I thought it was a direct bit or foreshadowing for the later paragraph:
>Which leaves us in a bit of a pickle. I am not a preteen Japanese girl. As a child, I wasn’t really into stickers as their impermanence bothered me. So I’m not sure I can judge this console fairly…
>I think had Nintendo somehow ended up in a Philips-like deal with Casio, a port of Super Mario Bros. Deluxe to the Loopy may have been a success. Someone get on that.
1995 was just after Nintendo got burned twice by the Sony and Philips CD-drive deals. The likelihood of them doing another partnership like that with Casio would have been in "when hell freezes over" territory.
I consider Casio one of the few under-exposed brands in the world. You could credibly taken them into several other adjacent product areas than the ones they currently occupy.
I wish Casio made earbuds. I doubt they'd have the best sound and they probably wouldn't be very comfortable (no different from the competition) and they surely would be no sartorial revelation.
But they would last forever and they would actually work reliably. I'd buy a pair, happily.
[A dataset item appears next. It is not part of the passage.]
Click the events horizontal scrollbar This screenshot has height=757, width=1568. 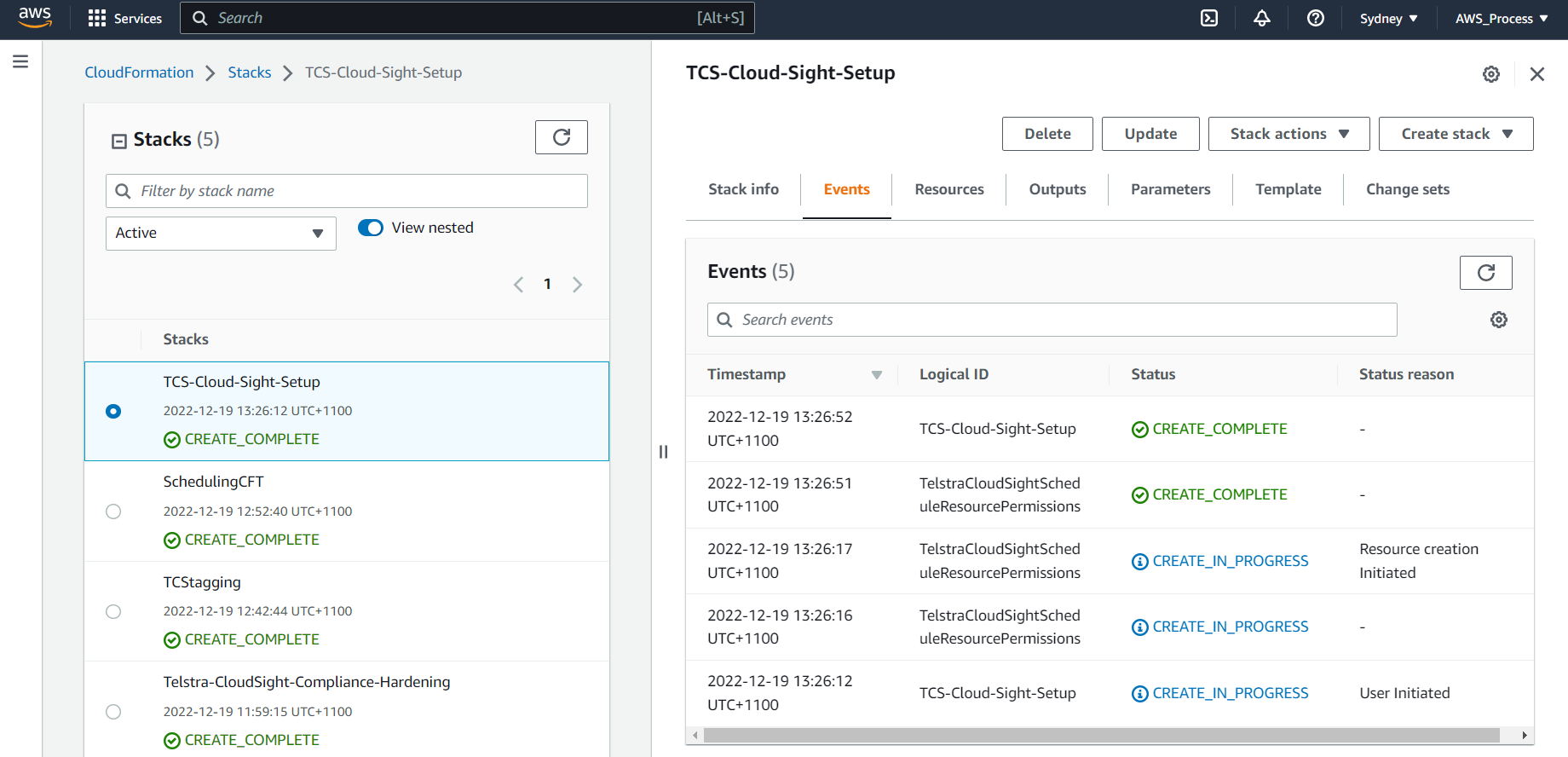click(1101, 735)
Rachel Weil, who started the FEMICOM Museum to highlight "girls games", has done extensive research on the Loopy. There's a good overview of her work on this recent episode of the Video Game History Hour podcast: https://gamehistory.org/ep-58-femicom-museum/. She has done a lot of work placing these games in context and defending their importance. Some of these sold in huge numbers but have basically no coverage in the traditional retro gaming spaces.
Unfortunately, the FEMICOM Museum website seems to be down right now (http://femicom.org/).
> Even the high score concept is foreign to a man who doesn’t know about the modern arabic numerals
I used to work for an Arab guy back in the day. He wasn't very familiar with Roman numerals but what we call Arabic numerals, he calls Indian numerals.
On topic: thanks, I didn't know about this console. I do remember (fondly) their tiny handhelds, though
TIL Europeans called them "Arabic" numerals because they were in use in parts of the Arab world and popularized by a Persian mathematician (who called them "Hindu numerals")
I also wasn't aware that they are a relatively recent invention from somewhere between 1st-4th century.
Yeah, I found that fascinating too when I first found out about it: the Arabs invented the concept of decimal numbers, but the characters they use are mostly completely different: 0 is just a dot, 1 is a more or less vertical line, the only number instantly recognizable is the 9 (https://www.lexisrex.com/Arabic-Numbers/1-100)
No, the Arabs didn't invent it. al-Khwarzimi, a Persian scholar, introduced it into the Arab world with his book: "On the Calculation with Hindu Numerals" around 820 CE.
The Hindu Bakhshali manuscript carbon-dated to between 200-400 CE, uses the "shunya" or zero symbol both as a placeholder in the decimal place-value system, and as a numeral involved in computations.
I can definitely see how 4 could become our version, especially if it needed to be written in a way that distinguishes it from epsilon as it spread into Europe.
The Hitachi (now Renesas) SuperH family was pretty good for its time. A project I worked on the mid to late 90s used one and it was great to develop for. Even the assembler code was understandable for someone like me coming from a Motorola 68000 background.
Nowadays everything is just a smartphone or tablet from 2 or 3 relevant manufacturers. Boring.
Sony is a shadow of it’s former self even though PlayStation is a success, and Casio is tiny and only focuses on niches (watches, instruments).